Shafaq News – Ilam
In Ilam’s Fayli region, a mountainous area along Iran’s western border, local folklore continues to play an active role in daily life, visible in homes, seasonal rituals, and embroidered textiles.
According to Iranian Hamshahri Online, the province recently added six new elements to Iran’s national intangible heritage list, bringing the total number of officially recognized elements to 94.
The New additions include traditional songs, Kurdish legends, and orally transmitted skills such as the folk song Nîtwanm Per, knowledge of wild mushroom gathering and its associated beliefs, the legends of Dalg Wehar (Mother of Spring) and Shamaran (Queen of Snakes), as well as the skill of tying the women’s turban known as Sarun and the Shili Mili ceremony in certain Kurdish towns.
Residents consider these practices a living part of a continuous symbolic system. Farzad Sharifi, director general of cultural heritage in Ilam, described the province as one of Iran’s richest in intangible heritage.

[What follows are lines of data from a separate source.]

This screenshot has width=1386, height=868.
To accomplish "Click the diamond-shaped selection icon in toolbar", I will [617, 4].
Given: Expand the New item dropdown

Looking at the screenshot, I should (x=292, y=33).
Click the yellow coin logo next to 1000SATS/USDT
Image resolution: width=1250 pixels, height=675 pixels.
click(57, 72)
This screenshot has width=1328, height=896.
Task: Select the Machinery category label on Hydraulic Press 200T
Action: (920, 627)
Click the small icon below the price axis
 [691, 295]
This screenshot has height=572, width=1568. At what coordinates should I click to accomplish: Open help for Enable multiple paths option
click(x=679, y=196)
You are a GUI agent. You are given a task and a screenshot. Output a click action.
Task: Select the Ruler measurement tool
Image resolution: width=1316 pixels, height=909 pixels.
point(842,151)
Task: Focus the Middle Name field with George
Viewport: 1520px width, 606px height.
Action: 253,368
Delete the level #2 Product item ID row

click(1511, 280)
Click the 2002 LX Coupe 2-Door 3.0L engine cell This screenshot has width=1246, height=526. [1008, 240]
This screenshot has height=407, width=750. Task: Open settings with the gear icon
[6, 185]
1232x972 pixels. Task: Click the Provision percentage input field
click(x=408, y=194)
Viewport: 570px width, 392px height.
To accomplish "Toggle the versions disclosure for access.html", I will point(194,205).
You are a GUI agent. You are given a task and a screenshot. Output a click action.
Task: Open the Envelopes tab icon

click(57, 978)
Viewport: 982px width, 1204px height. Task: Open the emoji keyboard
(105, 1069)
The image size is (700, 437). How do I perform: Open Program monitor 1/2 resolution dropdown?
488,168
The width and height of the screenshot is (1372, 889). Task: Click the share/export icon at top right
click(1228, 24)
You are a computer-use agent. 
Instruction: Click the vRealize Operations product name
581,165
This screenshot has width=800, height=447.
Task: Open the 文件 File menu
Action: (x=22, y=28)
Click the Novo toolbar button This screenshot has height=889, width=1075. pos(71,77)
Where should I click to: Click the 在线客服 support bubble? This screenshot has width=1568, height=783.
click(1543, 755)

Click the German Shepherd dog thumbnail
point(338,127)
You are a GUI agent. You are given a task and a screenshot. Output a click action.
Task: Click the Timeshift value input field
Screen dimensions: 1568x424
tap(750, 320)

He highlighted the prominence of the Shamaran legend, a half-woman, half-snake figure symbolizing knowledge and life, whose images are hung in homes as talismans for protection and luck. Shamaran motifs also appear across Iranian, Turkish, Syrian, and Iraqi Kurdistan in paintings, sculptures, and embroidery.
The women’s turban, Sarun, holds particular significance among the Kalahur tribe, tracing back to the Median and Achaemenid eras as a symbol of identity and belonging in rural communities spanning Eivan, Chwar, and Chardavol. Meanwhile, the Dalg Wehar legend connects weather and hope: villagers place a bowl of soup on their doorstep overnight, interpreting any shortage in the morning as a sign of a fertile year ahead.
Sharifi emphasized that registering these elements nationally aims to protect traditions at risk of disappearing and to integrate them into the public memory.